BEGIN Text passage

Monday, March 10, 2008

Newberry Good - Spiderwick Not-So-Good

This is a spoiler for the book if you have seen the movie. On the other hand, if you went to see the movie you have no business crying, “Spoiler” in the first place!

My daughter had not read the last two books in the The Spiderwick Chronicles when I took her to see the movie. I repeatedly reminded her that the movie and the book are never quite the same and often the ending is radically changed. Well, the ending in the movie was so anti-climatic that I thought, “God, I hope they end the book better than this!” A lesson in managing expectations: the ending of the book was exactly the same EXCEPT worse. In the movie the situation is set up so there is some sort of expectation and plausibility. In the book, no such thing! A hand shoots out and, chomp, it’s over. No foreshadowing. No heroism. No meaning.

On related note, what’s up with angry young boys? Harry Potter spends a few thousand pages inexplicably (or barely explicably, if you prefer) angry. Whenever the plot needs to be driven, Harry gets mad. His character development ends up stunted irrevocably.

END Text passage
BEGIN Source material

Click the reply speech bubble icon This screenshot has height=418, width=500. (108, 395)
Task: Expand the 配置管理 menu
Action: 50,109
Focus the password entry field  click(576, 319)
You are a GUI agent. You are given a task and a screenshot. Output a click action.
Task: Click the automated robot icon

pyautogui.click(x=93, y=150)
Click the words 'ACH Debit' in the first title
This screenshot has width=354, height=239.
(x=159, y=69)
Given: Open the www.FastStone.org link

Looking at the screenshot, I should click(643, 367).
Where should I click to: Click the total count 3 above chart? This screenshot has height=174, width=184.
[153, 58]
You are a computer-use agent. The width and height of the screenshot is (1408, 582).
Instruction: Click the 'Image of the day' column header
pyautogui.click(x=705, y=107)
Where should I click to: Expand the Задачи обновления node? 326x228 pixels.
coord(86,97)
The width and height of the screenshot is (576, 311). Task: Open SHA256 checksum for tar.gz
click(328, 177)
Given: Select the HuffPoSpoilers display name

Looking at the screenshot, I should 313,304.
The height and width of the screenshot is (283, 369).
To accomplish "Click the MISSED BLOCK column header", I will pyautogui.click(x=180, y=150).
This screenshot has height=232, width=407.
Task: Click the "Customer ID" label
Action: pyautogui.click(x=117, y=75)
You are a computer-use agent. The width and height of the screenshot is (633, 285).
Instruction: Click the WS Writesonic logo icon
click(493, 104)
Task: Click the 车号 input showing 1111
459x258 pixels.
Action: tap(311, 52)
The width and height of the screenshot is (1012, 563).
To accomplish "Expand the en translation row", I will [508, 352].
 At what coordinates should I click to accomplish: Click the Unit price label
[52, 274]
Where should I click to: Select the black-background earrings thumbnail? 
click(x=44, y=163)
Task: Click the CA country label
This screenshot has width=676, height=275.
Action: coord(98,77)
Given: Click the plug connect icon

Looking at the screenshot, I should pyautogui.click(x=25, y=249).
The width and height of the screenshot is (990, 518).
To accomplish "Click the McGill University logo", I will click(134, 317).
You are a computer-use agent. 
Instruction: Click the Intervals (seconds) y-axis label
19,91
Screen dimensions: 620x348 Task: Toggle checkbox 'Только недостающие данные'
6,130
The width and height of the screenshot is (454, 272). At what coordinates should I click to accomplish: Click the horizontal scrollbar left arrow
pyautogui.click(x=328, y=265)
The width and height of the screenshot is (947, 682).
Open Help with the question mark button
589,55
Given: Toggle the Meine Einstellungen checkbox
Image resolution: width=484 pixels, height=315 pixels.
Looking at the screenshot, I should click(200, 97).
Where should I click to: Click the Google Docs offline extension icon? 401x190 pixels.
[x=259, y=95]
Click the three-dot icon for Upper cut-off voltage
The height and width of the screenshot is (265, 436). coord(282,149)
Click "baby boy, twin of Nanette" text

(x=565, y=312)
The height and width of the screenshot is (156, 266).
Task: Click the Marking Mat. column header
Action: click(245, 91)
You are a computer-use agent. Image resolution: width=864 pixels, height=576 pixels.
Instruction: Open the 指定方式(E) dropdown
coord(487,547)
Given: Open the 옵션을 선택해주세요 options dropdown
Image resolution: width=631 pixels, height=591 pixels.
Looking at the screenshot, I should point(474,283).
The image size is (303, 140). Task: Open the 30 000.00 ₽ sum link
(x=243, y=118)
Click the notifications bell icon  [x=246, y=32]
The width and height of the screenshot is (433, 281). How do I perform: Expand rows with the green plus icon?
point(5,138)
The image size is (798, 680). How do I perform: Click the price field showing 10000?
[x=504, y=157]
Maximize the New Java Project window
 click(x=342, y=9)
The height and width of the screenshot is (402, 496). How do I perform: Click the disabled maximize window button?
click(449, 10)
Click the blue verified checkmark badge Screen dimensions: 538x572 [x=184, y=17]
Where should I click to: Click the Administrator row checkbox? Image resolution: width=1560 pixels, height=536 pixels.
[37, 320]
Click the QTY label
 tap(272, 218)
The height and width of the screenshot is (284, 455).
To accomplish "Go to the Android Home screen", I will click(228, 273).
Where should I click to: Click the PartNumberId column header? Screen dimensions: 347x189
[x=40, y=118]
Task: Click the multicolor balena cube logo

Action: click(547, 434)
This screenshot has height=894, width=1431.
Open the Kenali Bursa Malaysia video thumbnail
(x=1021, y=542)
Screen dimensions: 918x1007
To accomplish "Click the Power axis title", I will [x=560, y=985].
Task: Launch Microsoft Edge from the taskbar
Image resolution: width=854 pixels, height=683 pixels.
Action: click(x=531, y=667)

END Source material

• Instructions:
a) According to the Spiderwick blog post, which books had the writer's daughter not read before seeing the movie?
b) Continue the Spiderwick blog post from where it stops.

• Numbered responses:
a) The last two books in The Spiderwick Chronicles.

b)
Now Jared Grace spends at least part of every book angry. In his case, the anger is placed in a more familiar context (children of divorce) and you get a sense that it is an issue that would benefit from some therapy (not that it ever comes to that, the school expels him for carrying a swiss army knife without getting a therapist involved - as if!). Even so, this is beginning to feel like a cop-out for authors of children’s books – just make the protagonist angry and you don’t have to be bothered with complex character development.

That said, my daughter’s current book is called Rules by Cynthia Lord and it is quite extraordinary. It features a 12 year old girl dealing with the autism of her 8 year old brother juxtaposed against her encounters with a wheelchair-bound boy who must communicate via a set of cards with words written on them. This has genuine young anger, frustration, uncertainty and self-discovery. As long as nothing stupid happens in the last third of the book, it looks like a great read and an excellent book to read with my child. I am going to start looking for the Newberry label on all her books.